**Data:**
◇ ◇ ◇ ◇ ◇
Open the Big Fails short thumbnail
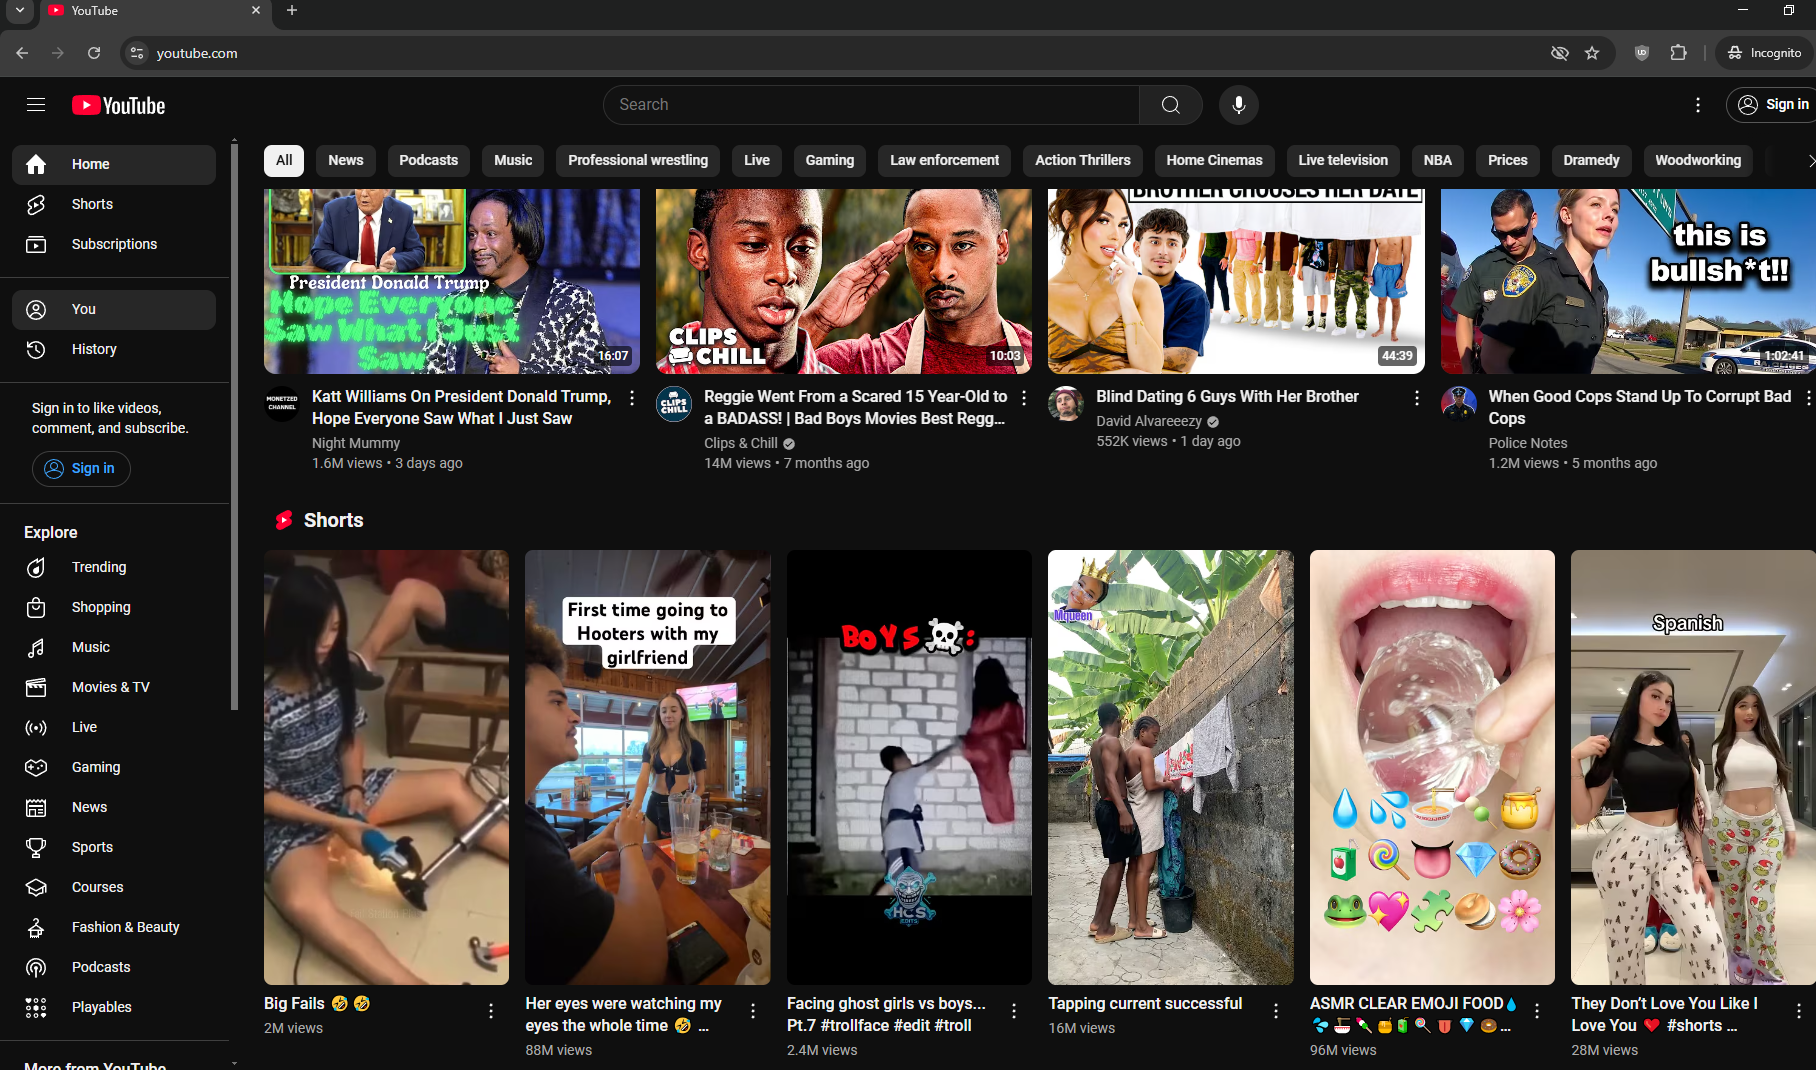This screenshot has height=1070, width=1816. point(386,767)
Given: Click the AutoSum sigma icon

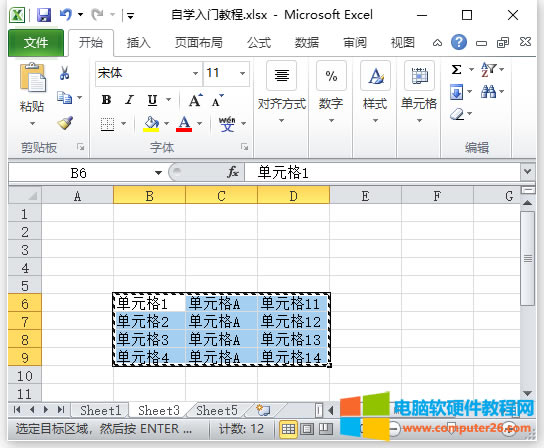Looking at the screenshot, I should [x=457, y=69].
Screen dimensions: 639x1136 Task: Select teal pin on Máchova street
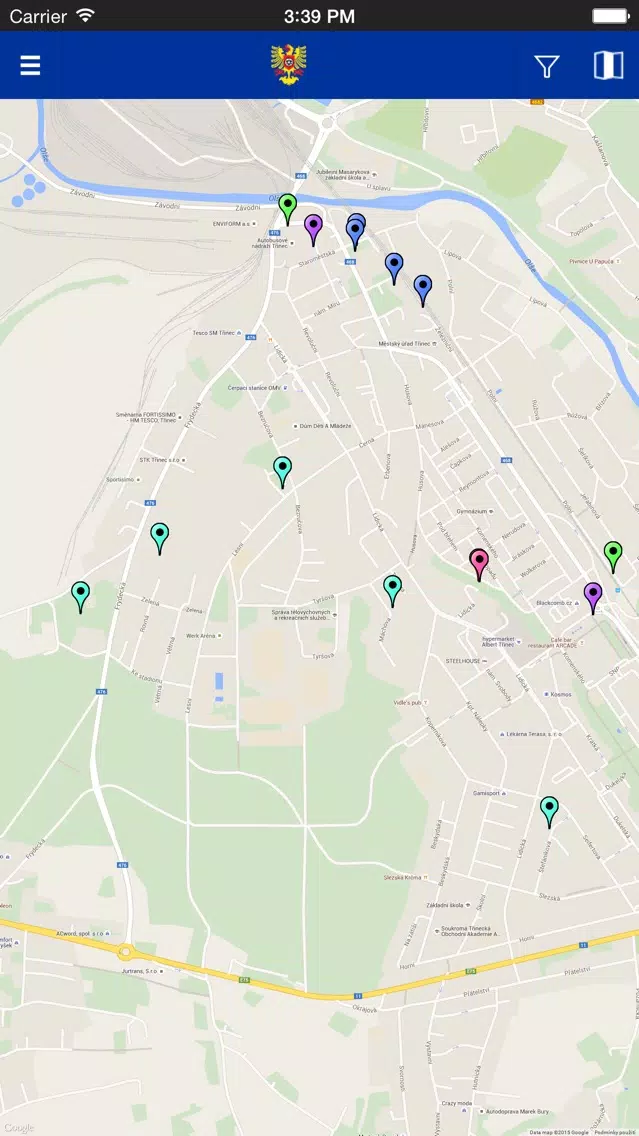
◇ ◇ ◇ ◇ ◇
**About this exercise:** Leave the images out and transcribe the rest of the material exactly.

**Response to this exercise:**
Open the Big Fails short thumbnail
This screenshot has height=1070, width=1816. point(386,767)
Given: Click the AutoSum sigma icon

Looking at the screenshot, I should [x=457, y=69].
Screen dimensions: 639x1136 Task: Select teal pin on Máchova street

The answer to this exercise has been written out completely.